It's rather simple for constant-slope functions, since the derivative is simply equal to the constant slope. For a variable-slope function, such as x^2, it's slightly more difficult. However, there are tricks to learn to make calculating the derivative of a function much easier than actually using lim(f(x)) as x-> infinity (or something like that. I forget exactly what it is). For example, using the function f(x) = x^2, the slope of the graph of f(x) at any point x is 2x, that is f'(x) = 2x.
In general: if f(x) = ax^b then f'(x) = abx^(b-1)
So for another example: f(x) = 2x^3 then f'(x) = 6x^2 and f''(x) = 12x (second derivative; That is, the derivative of the derivative function).
And of course, if f(x) = C, then f'(x) = 0
If, however, you get other functions, such as f(x) = sin(x) or f(x) = ln(x), then there are other rules you need to apply.
Specifically, here are a couple of general rules:
if f(x) = sin(x) then f'(x) = cos(x)
if f(x) = cos(x) then f'(x) = -sin(x)
if f(x) = ln(x) then f'(x) = 1/x
And there are product rules, quotient rules, and some other kind of rules but I forget the names. In words:
The derivative of a product is the derivative of the first times the second, plus the first times the derivative of the second.
Example: if f(x) = 2x * x^2 then f'(x) != 2 * 2x as you might initially think. Instead, it must be seperated into g(x) = 2x and h(x) = x^2 so:
f(x) = g(x) * h(x). So, applying the rule, we get
f'(x) = g'(x) * h(x) + g(x) * h'(x)
= 2 * x^2 + 2x * 2x
= 6x^2
The derivative of a quotient is the derivative of the top times the bottom, minus the top times the derivative of the bottom, all over the bottom squared.
Example:
f(x) = 2x/x^2
f'(x) = (2(x^2) - 2x(2x)) / x^4
= -2x^2 / x^4
= -2 / x^2
And the other one, which I don't remember, is: The derivative of a function (like sin(x^2)) is the natural derivative of the function (like cos(x^2)) times the derivative of the inside (2x). So if f(x) = sin(x^2) then f'(x) = cos(x^2) * 2x. Or if f(x) = ln(x^2) then f'(x) = 2/x (skipping simplification steps)

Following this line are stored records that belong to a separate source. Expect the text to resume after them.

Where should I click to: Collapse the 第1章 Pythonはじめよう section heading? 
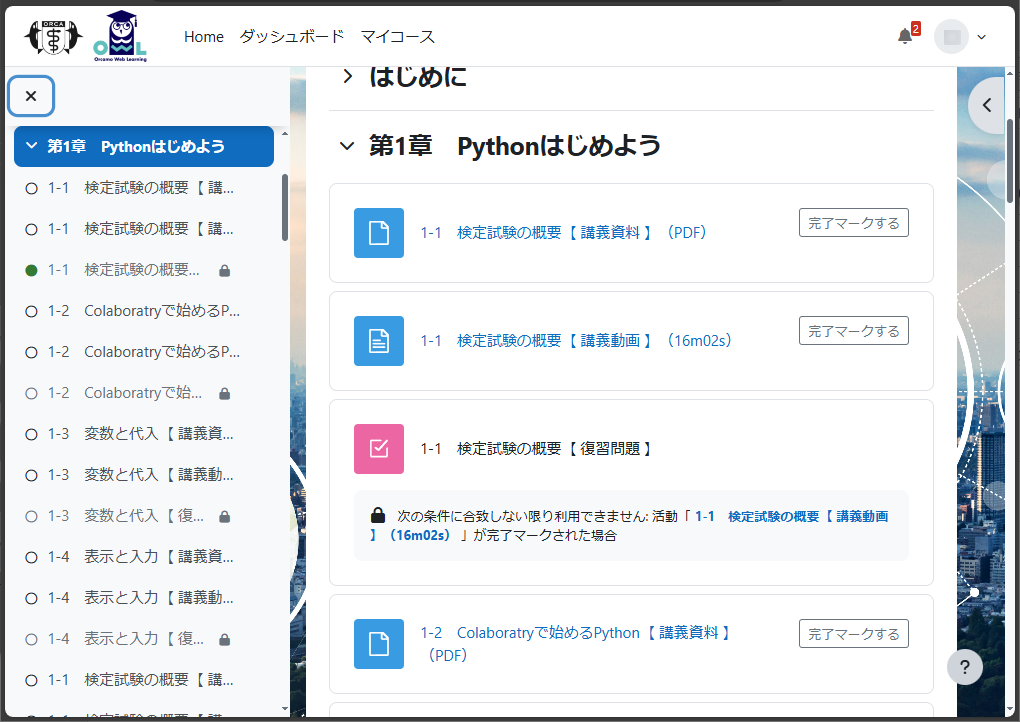click(x=347, y=146)
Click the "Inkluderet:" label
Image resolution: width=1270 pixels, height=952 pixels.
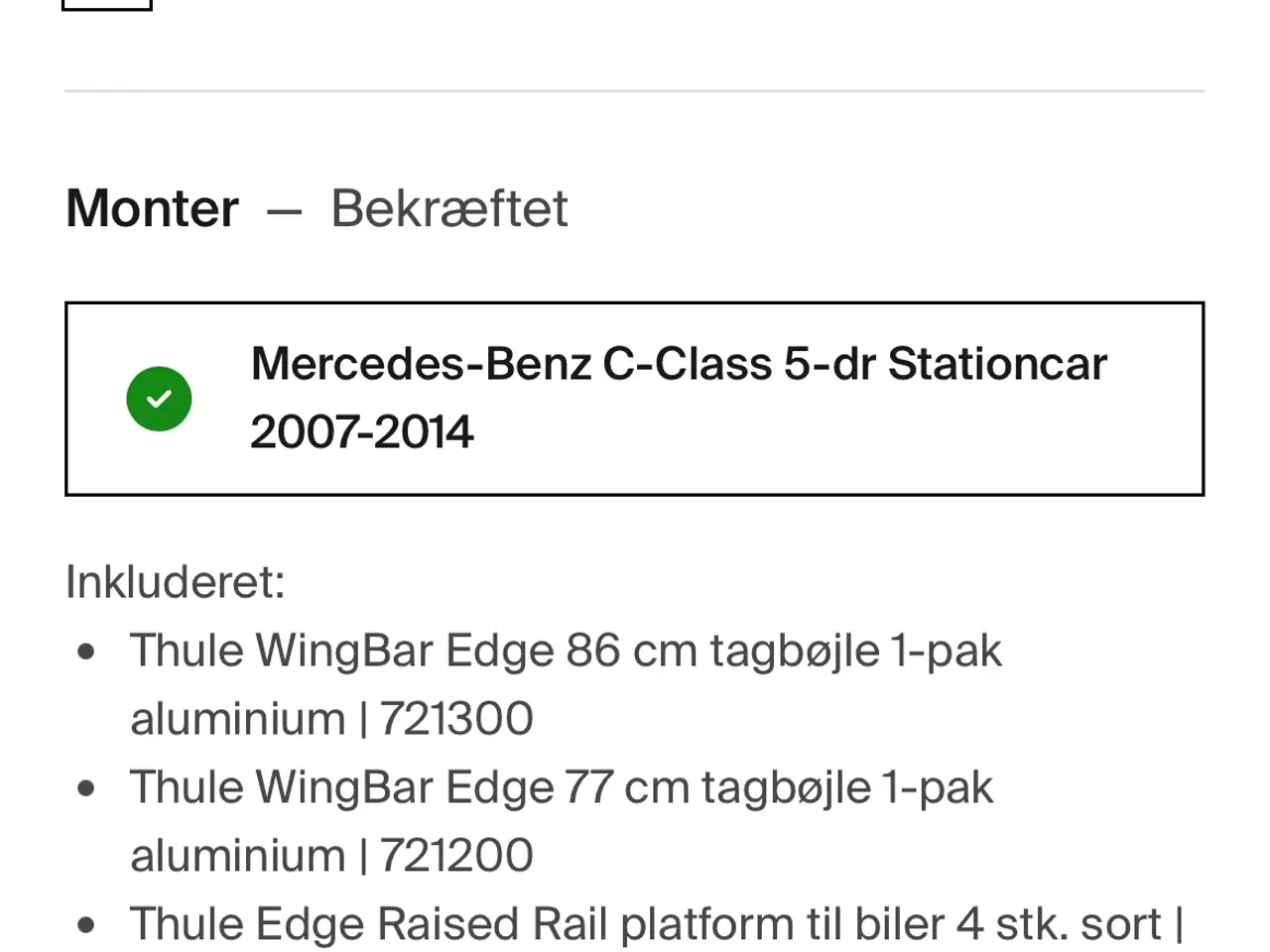click(175, 581)
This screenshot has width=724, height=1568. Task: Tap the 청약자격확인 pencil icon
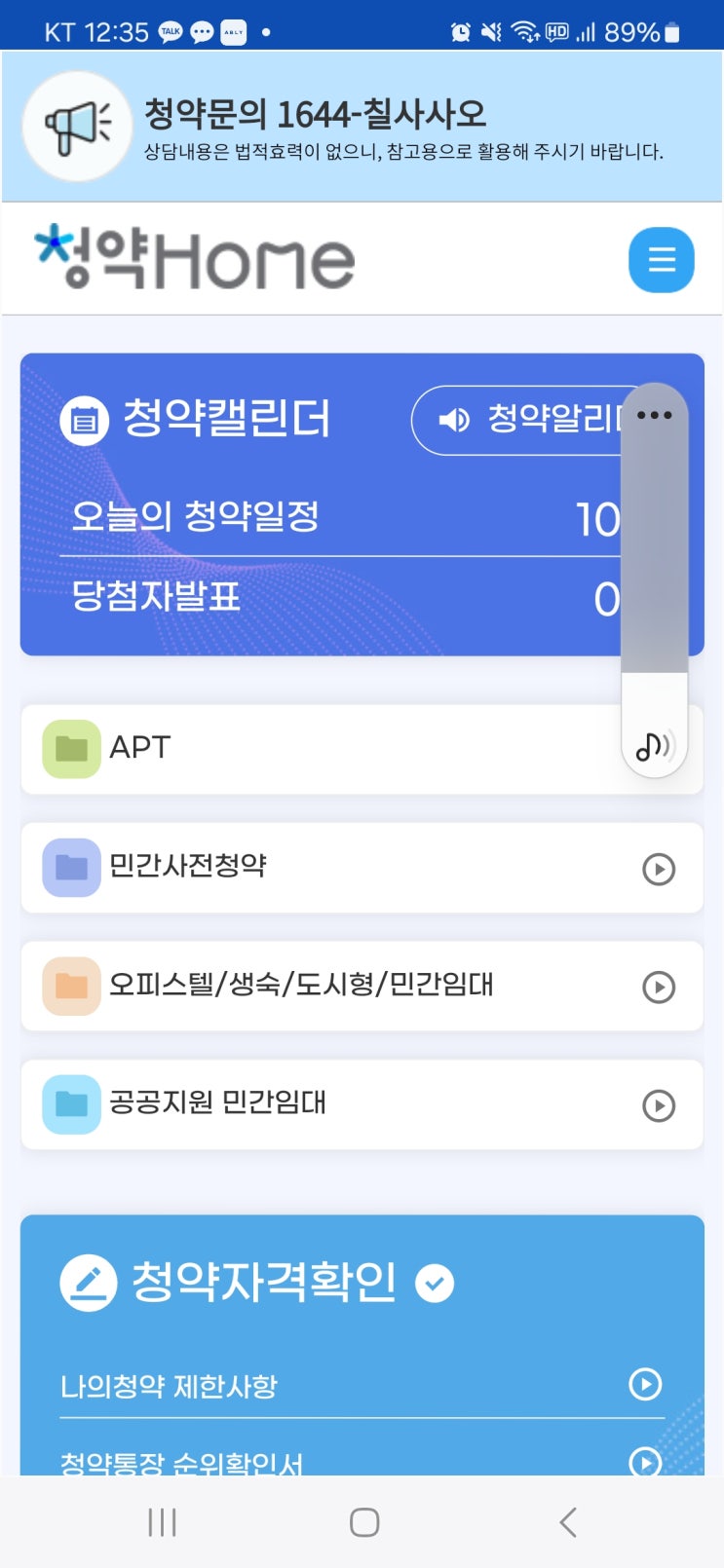pyautogui.click(x=89, y=1283)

If you need more help, this website may be able to help. It can solve integrals, which are the opposite of derivatives (so if you put in cos(x^2) * 2x it will give you sin(x^2)) and it used to be able to solve derivativesm but I tried it this morning, and it didn't seem to be working. In any case, it can help: QuickMath (http://www.hostsrv.com/webmab/app1/MSP/quickmath/02/pageGenerate?site=quickmath&s1=calculus&s2=integrate&s3=basic)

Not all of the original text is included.